Monday, April 5, 2010

Background Noise

In writing any kind of script, but comedy especially, one of the most undervalued tricks in keeping a scene interesting is bringing the background to life. It’s kind of what Blake Snyder means by ‘putting the pope in the pool.’ But we say, take it further. Don’t just put the pope in the pool. Put the pope in the pool, surround him with eccentric pool floats and a precocious kid that keeps repeating the same swear word.

Snyder advocates putting the pope in the pool as a tool for disguising exposition. But even when you have snappy dialogue happening in the foreground, there’s no reason your scene can’t be enhanced by some ridiculous setting. If your characters are having a raunchy, hilarious conversation about anal suppositories, don’t make it happen in the privacy of their home. Make it happen in a crowded McDonald’s that’s overrun with a middle school gymnastics team. Or make it happen at a church get together. Don’t shy away from raising the stakes because it’s easier just to write two people talking.

Here’s an example:


Dick and Jane wait in a long line in the crowded bistro. PETA stickers and happy animal faces adorn the walls. A HAPPY CHILD pets her dog in the corner.

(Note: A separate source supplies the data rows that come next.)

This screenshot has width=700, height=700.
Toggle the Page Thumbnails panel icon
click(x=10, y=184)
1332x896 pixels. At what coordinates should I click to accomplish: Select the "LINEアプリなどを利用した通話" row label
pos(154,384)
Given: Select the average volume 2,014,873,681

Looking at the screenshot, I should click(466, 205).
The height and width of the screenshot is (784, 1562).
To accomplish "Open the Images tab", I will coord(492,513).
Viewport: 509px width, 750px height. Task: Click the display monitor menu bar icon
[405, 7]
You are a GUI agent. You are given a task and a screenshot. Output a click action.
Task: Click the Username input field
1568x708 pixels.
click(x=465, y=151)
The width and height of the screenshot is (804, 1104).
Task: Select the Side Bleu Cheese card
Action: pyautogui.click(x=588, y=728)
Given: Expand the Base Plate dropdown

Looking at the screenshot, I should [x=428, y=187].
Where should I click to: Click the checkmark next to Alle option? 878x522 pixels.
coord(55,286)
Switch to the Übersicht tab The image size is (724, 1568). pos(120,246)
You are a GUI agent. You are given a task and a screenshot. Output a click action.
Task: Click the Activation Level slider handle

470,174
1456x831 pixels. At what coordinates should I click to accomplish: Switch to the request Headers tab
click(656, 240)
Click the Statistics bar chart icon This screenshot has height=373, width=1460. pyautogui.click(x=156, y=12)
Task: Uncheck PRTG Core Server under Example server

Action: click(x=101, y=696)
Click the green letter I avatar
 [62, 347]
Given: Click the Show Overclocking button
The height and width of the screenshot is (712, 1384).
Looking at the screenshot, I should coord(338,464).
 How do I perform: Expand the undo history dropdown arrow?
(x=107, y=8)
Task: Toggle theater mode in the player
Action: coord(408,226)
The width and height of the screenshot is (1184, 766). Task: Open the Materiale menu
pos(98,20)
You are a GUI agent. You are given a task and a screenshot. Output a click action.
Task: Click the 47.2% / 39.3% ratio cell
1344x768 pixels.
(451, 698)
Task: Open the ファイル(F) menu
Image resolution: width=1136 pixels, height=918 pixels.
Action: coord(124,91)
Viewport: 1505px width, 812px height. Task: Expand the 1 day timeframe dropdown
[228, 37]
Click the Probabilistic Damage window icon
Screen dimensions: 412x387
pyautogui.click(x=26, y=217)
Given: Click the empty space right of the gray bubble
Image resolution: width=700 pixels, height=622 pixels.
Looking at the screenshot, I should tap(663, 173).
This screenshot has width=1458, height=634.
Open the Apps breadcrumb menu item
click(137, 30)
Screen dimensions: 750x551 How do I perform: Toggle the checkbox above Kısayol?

How was I supposed to know, Jane?

I don’t know. Common sense? Normal human instinct.
The use of your eyes, maybe?

I used my eyes. It didn’t look real.

In what way did it not look real? Its fur? Its cute little nose?

A few RESTAURANT PATRONS chat nearby.

Did you know it’s National Dog month?

Yeah. I’ve adopted three puppies already today.

Look, I’m sorry, okay? Why did you bring me here anyway?
Torture? Guilt trip?

I’m a vegetarian, Dick. In case you forgot.

How could I forget? Huh? Maybe none of this would’ve
happened if you weren’t always breathing down my neck.
It makes me very tense. I get jumpy.

God, I love dogs.

Please, Dick. Don’t blame this on me. I didn’t pull the trigger.

Your father is not usually a joking man. When he said target practice,
I thought he meant it literally.

Well, good work. Excellent judgment.

I didn’t mean to shoot your dog in the face, Jane! I’ve never
even used a gun before!

Aghast Patrons stare in horror as Dick panics and hurries out. The Happy Child bursts into tears. Jane calls after him.

We’ve had that dog for ten years, Dick. She survived two car accidents!